Partout dans le monde, des gens meurent déjà de la crise climatique , et pourtant, trop souvent, les décès officiels ne reflètent pas l’impact de ces catastrophes environnementales à grande échelle.
Selon une équipe d’experts australiens de la santé, la chaleur est le risque le plus dominant posé par le changement climatique dans le pays. Si les émissions mondiales restent les mêmes, d’ici 2080, les villes australiennes pourraient voir au moins quatre fois le nombre de décès dus à la seule augmentation des températures.
« Le changement climatique est un tueur, mais nous ne le reconnaissons pas sur les certificats de décès », explique le médecin Arnagretta Hunter de l’Université nationale australienne.
C’est une erreur potentiellement grave.

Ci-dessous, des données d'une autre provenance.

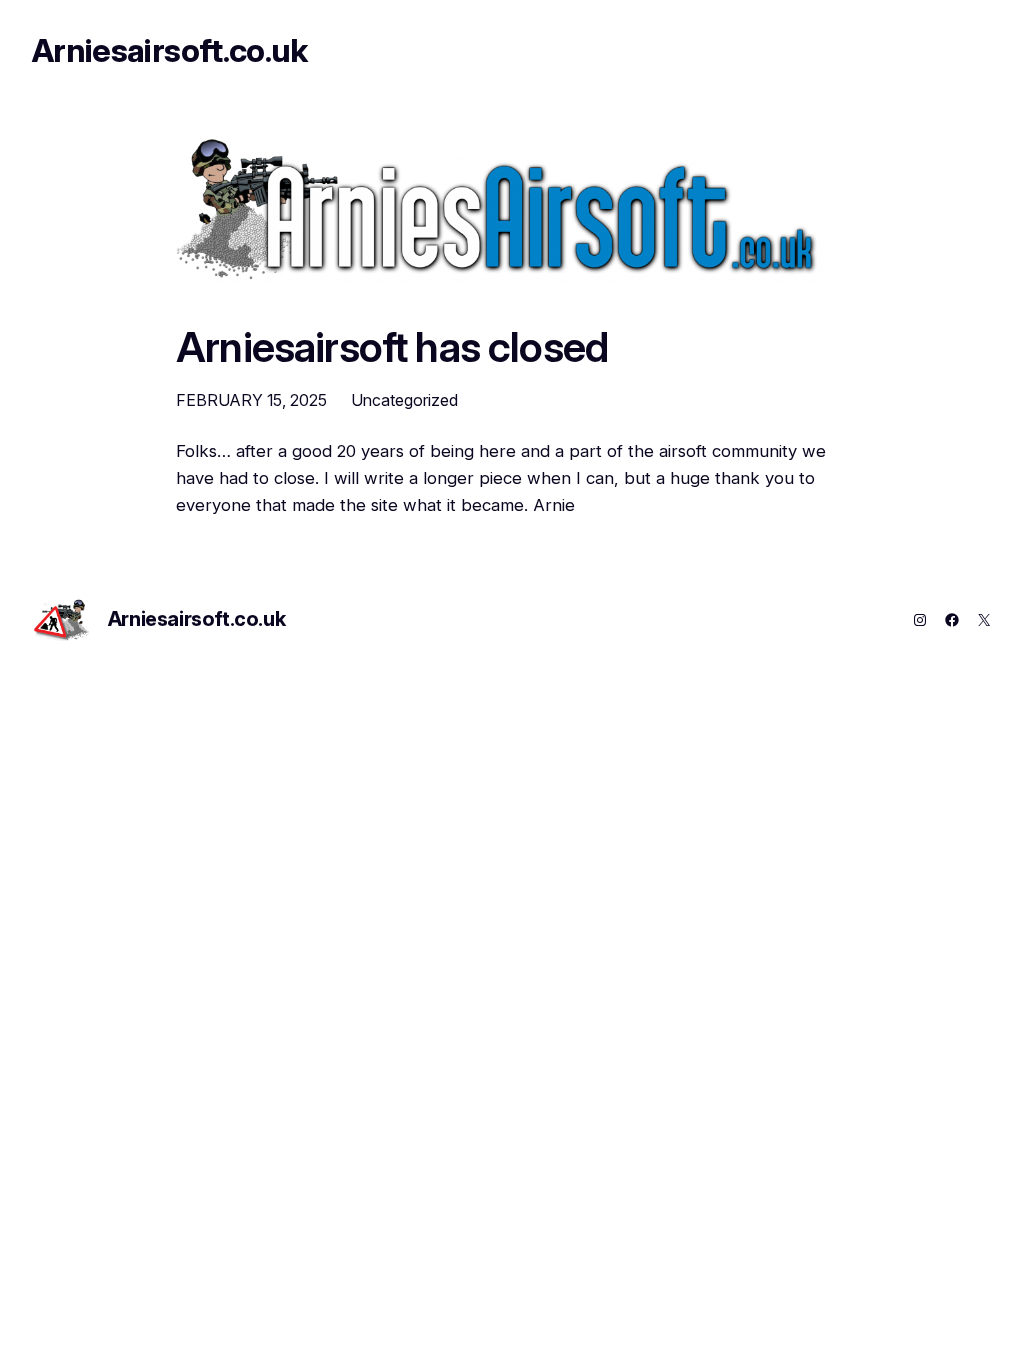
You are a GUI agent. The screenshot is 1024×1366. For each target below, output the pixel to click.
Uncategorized (404, 400)
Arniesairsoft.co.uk (170, 50)
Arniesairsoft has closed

Dans une correspondance récemment publiée, Hunter et quatre autres experts en santé publique estiment que les dossiers de mortalité en Australie ont considérablement sous-déclaré les décès liés à la chaleur – au moins 50 fois.
Bien que les certificats de décès en Australie comportent en fait une section pour les conditions préexistantes et d’autres facteurs, les conditions climatiques externes sont rarement prises en compte.
Entre 2006 et 2017, l’analyse a révélé que moins de 0,1% de 1,7 million de décès étaient attribués directement ou indirectement à une chaleur naturelle excessive. Mais cette nouvelle analyse suggère que la mortalité liée à la chaleur dans le pays est d’environ 2%.
« Nous savons que les feux de brousse d’été étaient la conséquence d’une chaleur et d’une sécheresse extraordinaires et les personnes décédées pendant les feux de brousse n’étaient pas seulement celles qui combattaient les incendies – de nombreux Australiens étaient morts prématurément à cause de l’exposition à la fumée », explique Hunter.
« Si vous avez une crise d’asthme et que vous mourrez lors d’une forte exposition à la fumée de feux de brousse, le certificat de décès devrait contenir ces informations », ajoute-t-elle.
Sans ces données, nous ne saurons jamais vraiment l’ampleur de ce à quoi nous avons affaire. Mais s’il est possible de diagnostiquer une crise cardiaque ou un cancer, il est beaucoup plus difficile de faire le lien entre les événements climatiques et la mortalité humaine.
Les auteurs de la correspondance la comparent à un coup de foudre qui pourrait faire tomber une branche sur une personne et la tuer. Le fait est que le certificat de décès qui en résulte ne fait aucune référence à la foudre, seulement à la branche.
« Le changement climatique est une préoccupation pour beaucoup de gens. Mais si l’effet des températures extrêmes n’est pas enregistré, son plein impact ne pourra jamais être compris », soutiennent les auteurs .
« La certification des décès doit être modernisée, les causes indirectes doivent être signalées, toutes les certifications de décès entraînant des facteurs externes contribuant au décès, et ces données sur les décès doivent être couplées à des ensembles de données environnementales à grande échelle afin que des évaluations d’impact puissent être effectuées. »
Une telle action, disent-ils, est impérative. Pas seulement pour l’Australie, mais pour de nombreux autres pays du monde. Le Royaume-Uni a documenté certains problèmes pour remplir avec précision les certificats de décès, et les villes de plusieurs parties du monde sont sur la bonne voie pour des taux de mortalité liés à la chaleur similaires à l’Australie.
Mais il y a des endroits qui devront faire plus que simplement mettre à jour leur système actuel. Sous les tropiques, il y a peu de données de mortalité valables sur plus de 2 milliards de personnes qui vivent dans cette région vulnérable à la chaleur. Et cela rend la prévision de ce qui arrivera à ces communautés à l’avenir beaucoup plus délicate.
« Le changement climatique est la plus grande menace pour la santé à laquelle nous sommes confrontés dans le monde même après notre rétablissement du coronavirus », explique Hunter.
« Nous suivons avec succès les décès dus au coronavirus, mais nous avons également besoin de travailleurs et de systèmes de santé pour reconnaître la relation entre notre santé et notre environnement. »
Dans un monde imprévisible, si nous voulons savoir où nous allons, nous devons savoir où nous en sommes. Déterminer combien d’entre nous sont déjà morts du changement climatique sera la clé de ce processus. Nous ne pouvons plus l’ignorer.